**Work request:** The lines to copy run from the one containing "This screenshot has height=456, width=542." to the last line of the entries; output those lines exactly and only them, without pictures.

**Stored records:**
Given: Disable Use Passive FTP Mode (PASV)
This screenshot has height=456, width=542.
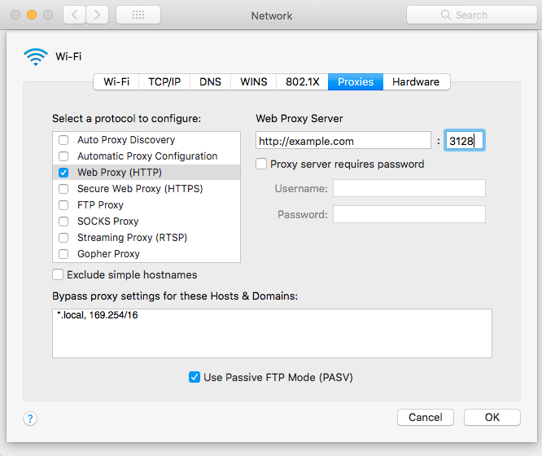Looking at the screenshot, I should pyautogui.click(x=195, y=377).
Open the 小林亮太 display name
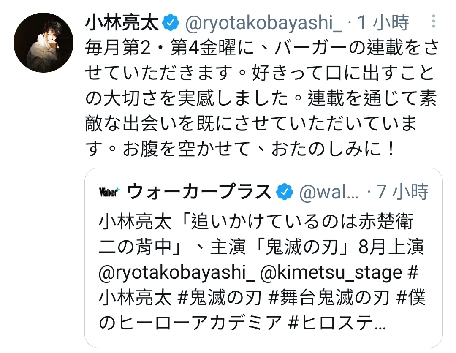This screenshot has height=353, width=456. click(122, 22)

**Your solution:**
This screenshot has height=456, width=542.
Looking at the screenshot, I should pyautogui.click(x=195, y=377).
Open the 小林亮太 display name
This screenshot has height=353, width=456. click(122, 22)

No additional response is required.